→ **SUPPLIED MATERIAL**:
○ ○ ○ ○

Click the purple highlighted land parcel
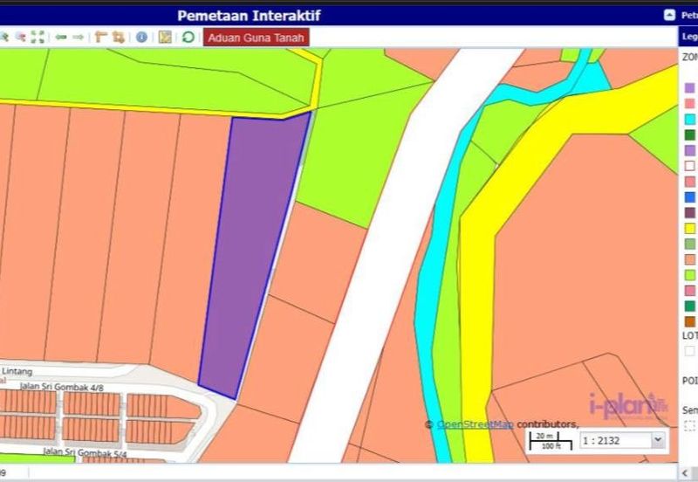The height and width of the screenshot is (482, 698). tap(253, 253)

○ ○ ○ ○

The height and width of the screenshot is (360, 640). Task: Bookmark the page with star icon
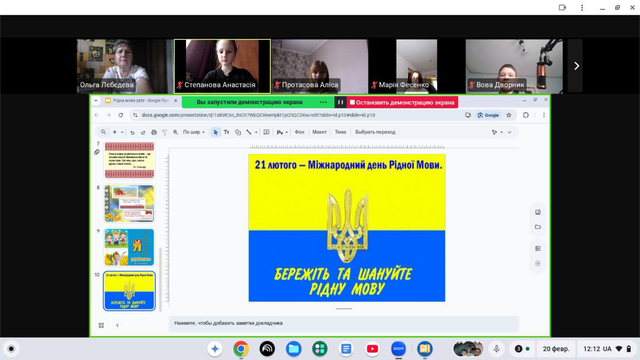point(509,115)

○ ○ ○ ○

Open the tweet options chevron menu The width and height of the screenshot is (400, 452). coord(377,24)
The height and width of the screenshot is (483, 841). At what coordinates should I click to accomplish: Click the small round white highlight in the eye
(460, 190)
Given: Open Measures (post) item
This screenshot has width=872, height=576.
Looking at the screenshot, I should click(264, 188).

○ ○ ○ ○

→ **OBJECTIVE**: Retype the lines running from the line that contains "The height and width of the screenshot is (483, 841)." through the line that contains "Looking at the", both included, and nothing else.

→ **FINISHED TASK**:
The height and width of the screenshot is (483, 841). At what coordinates should I click to accomplish: Click the small round white highlight in the eye
(460, 190)
Given: Open Measures (post) item
This screenshot has width=872, height=576.
Looking at the screenshot, I should click(264, 188).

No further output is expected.